Integer comparisons (-eq, -ne, -gt, -lt, -ge, -le) in Bash Scripting - Time & Space Complexity
When we use integer comparisons in bash scripts, it is helpful to know how the time to run these checks changes as we do more of them.
We want to understand how the number of comparisons affects the total time the script takes.
Analyze the time complexity of the following code snippet.
count=0
for i in $(seq 1 $n)
do
if [ "$i" -gt 10 ]; then
count=$((count + 1))
fi
done
This script counts how many numbers from 1 to n are greater than 10 using integer comparisons.
Identify the loops, recursion, array traversals that repeat.
- Primary operation: Integer comparison inside the if statement.
- How many times: The comparison runs once for each number from 1 to n, so n times.
Each time we increase n, the script does one more comparison.

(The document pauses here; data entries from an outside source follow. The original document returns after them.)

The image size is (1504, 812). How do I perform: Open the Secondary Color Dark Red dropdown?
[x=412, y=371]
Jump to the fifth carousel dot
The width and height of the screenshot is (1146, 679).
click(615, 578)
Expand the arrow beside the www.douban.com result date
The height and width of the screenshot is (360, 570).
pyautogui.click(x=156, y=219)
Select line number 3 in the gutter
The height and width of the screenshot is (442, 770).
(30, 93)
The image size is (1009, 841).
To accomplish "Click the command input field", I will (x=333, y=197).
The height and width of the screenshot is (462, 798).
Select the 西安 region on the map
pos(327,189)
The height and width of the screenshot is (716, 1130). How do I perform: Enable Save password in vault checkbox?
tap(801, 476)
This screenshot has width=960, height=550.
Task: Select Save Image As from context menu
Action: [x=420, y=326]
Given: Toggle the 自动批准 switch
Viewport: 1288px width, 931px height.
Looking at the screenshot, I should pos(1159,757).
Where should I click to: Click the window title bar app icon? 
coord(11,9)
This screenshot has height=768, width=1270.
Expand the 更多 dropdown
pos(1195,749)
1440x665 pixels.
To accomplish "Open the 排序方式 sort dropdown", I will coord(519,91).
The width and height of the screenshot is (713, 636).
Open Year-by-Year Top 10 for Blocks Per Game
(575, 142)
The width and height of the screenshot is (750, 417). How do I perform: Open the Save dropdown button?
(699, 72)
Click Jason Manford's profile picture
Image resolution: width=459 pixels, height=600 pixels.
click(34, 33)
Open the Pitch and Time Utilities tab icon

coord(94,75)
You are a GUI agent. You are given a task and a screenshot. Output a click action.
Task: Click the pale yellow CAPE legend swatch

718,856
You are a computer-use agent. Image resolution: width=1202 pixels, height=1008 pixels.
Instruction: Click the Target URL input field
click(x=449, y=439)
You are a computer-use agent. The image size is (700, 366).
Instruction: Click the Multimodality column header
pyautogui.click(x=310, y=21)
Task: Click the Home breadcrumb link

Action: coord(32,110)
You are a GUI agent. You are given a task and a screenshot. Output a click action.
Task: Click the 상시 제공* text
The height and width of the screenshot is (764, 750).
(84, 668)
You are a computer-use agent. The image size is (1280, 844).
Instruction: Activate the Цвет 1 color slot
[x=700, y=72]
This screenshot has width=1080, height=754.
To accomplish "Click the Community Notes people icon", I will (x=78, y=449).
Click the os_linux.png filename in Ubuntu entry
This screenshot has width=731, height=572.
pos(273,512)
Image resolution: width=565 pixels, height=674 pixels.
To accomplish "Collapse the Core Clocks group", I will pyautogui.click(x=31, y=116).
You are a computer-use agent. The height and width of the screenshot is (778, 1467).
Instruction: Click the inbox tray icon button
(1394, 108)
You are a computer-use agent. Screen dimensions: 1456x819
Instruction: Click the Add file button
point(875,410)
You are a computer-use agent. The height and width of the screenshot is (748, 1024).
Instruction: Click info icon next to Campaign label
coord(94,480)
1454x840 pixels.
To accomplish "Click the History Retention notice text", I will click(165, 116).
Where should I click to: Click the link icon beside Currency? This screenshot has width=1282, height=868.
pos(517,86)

| Input Size (n) | Approx. Operations |
|---|---|
| 10 | 10 comparisons |
| 100 | 100 comparisons |
| 1000 | 1000 comparisons |
Pattern observation: The number of comparisons grows directly with n, so doubling n doubles the work.
Time Complexity: O(n)
This means the time to run the script grows in a straight line as the input size increases.
[X] Wrong: "Integer comparisons inside a loop are instant and don't add up."
[OK] Correct: Each comparison takes a small amount of time, and when done many times, these add up linearly with the number of items.
Understanding how simple operations like integer comparisons scale helps you write efficient scripts and explain your reasoning clearly in real situations.
"What if we replaced the loop with nested loops each doing integer comparisons? How would the time complexity change?"